### Study material
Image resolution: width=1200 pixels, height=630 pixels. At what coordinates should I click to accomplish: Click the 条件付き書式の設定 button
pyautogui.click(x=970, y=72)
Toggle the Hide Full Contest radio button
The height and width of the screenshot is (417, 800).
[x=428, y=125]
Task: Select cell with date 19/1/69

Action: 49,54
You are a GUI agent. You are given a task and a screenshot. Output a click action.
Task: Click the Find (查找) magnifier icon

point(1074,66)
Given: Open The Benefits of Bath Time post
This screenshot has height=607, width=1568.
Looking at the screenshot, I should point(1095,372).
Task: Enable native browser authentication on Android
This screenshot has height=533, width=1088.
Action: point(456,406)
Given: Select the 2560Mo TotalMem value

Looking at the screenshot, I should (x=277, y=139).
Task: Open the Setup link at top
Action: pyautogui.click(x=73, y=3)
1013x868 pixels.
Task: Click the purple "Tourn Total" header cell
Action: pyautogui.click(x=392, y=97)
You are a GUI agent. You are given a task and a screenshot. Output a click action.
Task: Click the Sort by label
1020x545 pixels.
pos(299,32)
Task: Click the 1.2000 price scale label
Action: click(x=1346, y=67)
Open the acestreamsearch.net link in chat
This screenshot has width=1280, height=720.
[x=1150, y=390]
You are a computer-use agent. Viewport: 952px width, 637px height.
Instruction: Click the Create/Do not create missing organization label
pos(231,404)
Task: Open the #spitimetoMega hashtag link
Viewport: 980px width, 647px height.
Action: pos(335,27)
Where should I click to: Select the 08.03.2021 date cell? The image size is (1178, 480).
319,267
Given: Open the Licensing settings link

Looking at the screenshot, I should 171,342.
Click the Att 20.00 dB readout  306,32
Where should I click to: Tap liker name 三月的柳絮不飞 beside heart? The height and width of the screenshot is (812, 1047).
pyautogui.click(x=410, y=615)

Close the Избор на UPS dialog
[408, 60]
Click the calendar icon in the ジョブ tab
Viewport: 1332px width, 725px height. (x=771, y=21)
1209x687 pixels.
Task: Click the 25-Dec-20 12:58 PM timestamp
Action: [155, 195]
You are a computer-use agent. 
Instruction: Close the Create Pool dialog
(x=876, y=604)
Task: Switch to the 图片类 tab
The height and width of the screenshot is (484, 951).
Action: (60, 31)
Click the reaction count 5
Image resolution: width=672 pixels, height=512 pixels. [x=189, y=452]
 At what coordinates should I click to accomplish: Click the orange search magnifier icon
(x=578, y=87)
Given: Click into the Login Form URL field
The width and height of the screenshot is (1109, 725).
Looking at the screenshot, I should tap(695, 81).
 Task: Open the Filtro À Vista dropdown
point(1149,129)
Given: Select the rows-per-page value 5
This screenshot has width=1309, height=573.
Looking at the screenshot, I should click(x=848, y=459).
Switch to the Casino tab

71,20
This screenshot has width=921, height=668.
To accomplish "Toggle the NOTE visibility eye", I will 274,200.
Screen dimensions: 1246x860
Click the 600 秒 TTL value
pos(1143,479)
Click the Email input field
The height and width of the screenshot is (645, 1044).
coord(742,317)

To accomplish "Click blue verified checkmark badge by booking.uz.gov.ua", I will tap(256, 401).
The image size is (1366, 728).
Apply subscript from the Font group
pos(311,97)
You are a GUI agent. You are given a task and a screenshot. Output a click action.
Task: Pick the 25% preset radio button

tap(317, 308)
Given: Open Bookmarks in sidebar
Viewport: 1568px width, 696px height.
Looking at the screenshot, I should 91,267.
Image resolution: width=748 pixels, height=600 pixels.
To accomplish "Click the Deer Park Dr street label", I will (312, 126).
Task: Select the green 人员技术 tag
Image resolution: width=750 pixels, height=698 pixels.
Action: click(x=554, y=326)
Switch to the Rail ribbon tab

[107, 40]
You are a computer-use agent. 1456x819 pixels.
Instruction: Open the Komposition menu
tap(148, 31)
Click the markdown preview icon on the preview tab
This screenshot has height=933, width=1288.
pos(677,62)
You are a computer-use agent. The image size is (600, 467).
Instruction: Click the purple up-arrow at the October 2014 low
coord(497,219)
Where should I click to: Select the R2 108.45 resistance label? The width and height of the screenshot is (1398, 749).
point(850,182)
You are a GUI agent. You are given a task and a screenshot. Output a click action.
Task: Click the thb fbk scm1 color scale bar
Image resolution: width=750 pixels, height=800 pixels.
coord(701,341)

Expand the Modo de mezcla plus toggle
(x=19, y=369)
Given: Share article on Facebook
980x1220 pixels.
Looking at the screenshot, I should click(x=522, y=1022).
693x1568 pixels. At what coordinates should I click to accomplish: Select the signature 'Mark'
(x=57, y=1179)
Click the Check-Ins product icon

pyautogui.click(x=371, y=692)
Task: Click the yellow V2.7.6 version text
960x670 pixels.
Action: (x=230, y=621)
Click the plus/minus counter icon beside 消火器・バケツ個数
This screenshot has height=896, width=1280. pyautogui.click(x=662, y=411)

### Directions for this task
Scan the entries above for the string "will" and copy each line that contains it.

### Written solution
To accomplish "Toggle the NOTE visibility eye", I will 274,200.
To accomplish "Click blue verified checkmark badge by booking.uz.gov.ua", I will tap(256, 401).
To accomplish "Click the Deer Park Dr street label", I will (312, 126).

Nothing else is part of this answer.